Please transcribe the entries that follow exactly as they stand, skipping each picture.

Given records
+ + + + + + +
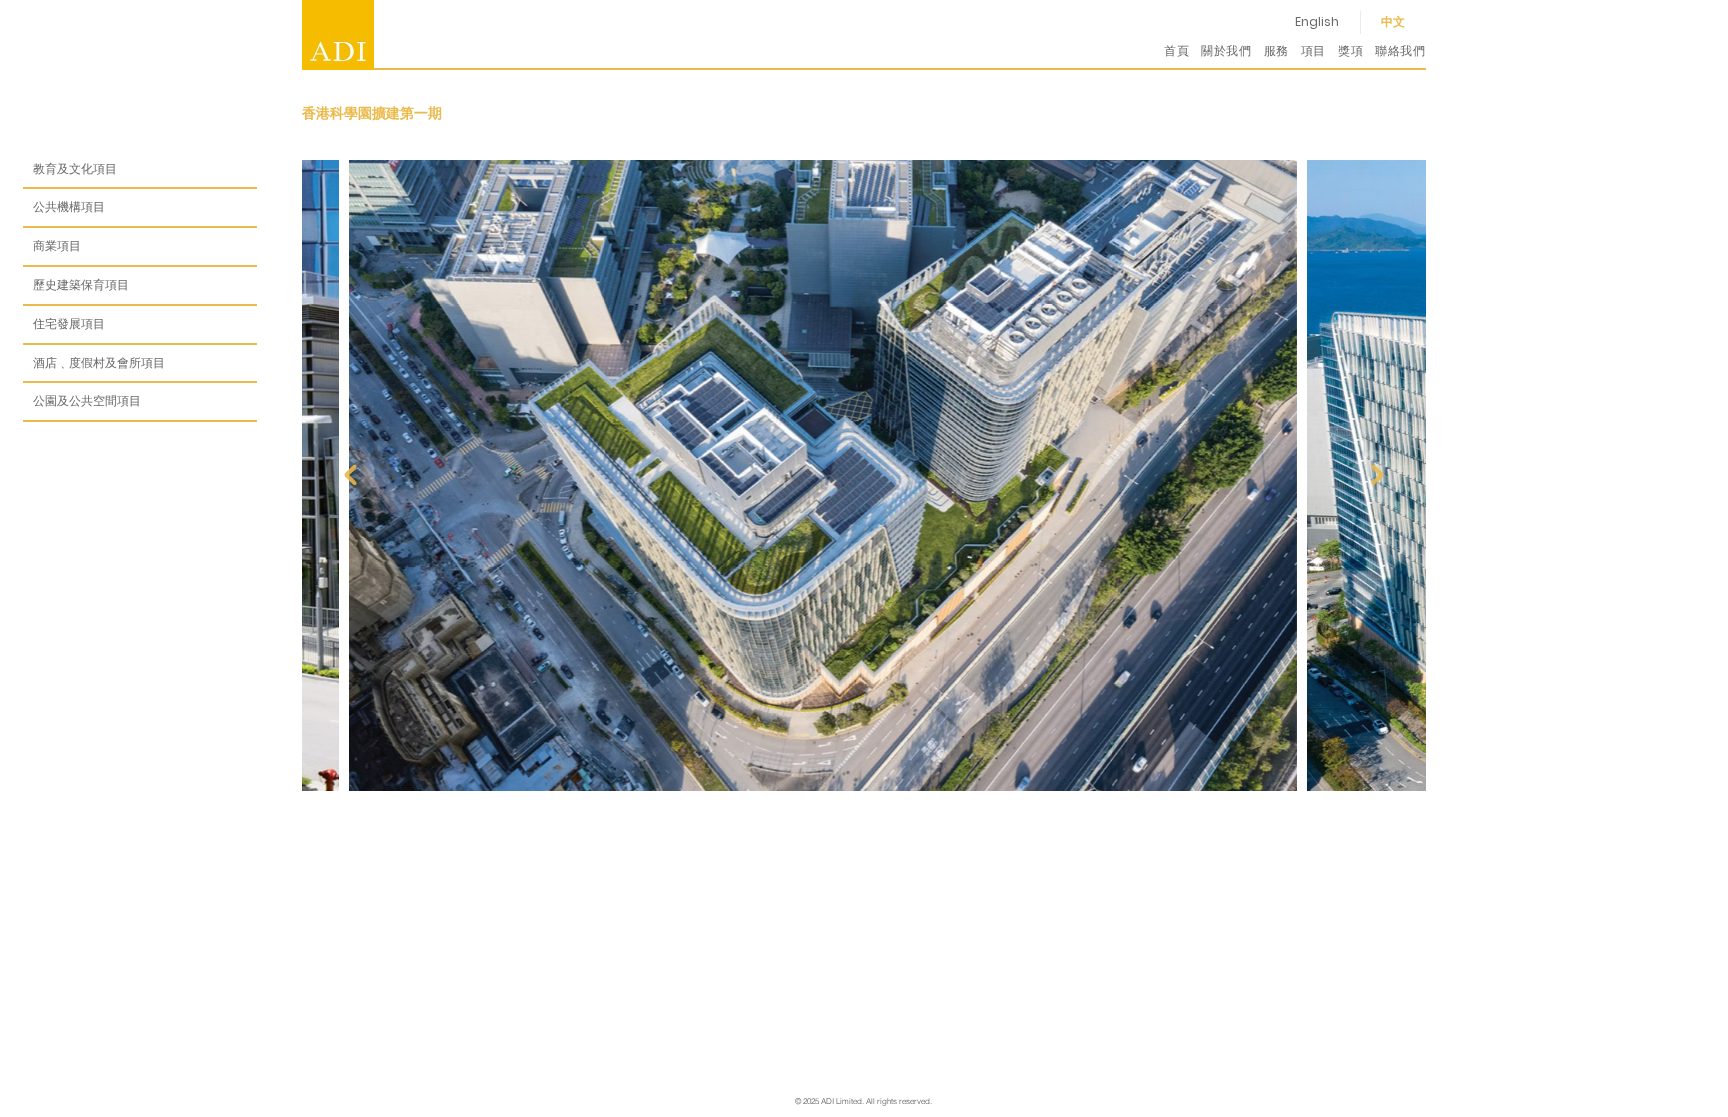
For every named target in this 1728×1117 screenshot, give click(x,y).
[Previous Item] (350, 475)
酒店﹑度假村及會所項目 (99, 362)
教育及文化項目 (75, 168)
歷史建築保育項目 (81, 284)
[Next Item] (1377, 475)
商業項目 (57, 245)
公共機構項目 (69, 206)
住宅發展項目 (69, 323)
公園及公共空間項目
+ + + + + + +
Solution to this problem
For every named target in this 1728×1117 screenshot, give click(x,y).
[Previous Item] (350, 475)
酒店﹑度假村及會所項目 (99, 362)
教育及文化項目 (75, 168)
歷史建築保育項目 (81, 284)
[Next Item] (1377, 475)
商業項目 (57, 245)
公共機構項目 (69, 206)
住宅發展項目 (69, 323)
公園及公共空間項目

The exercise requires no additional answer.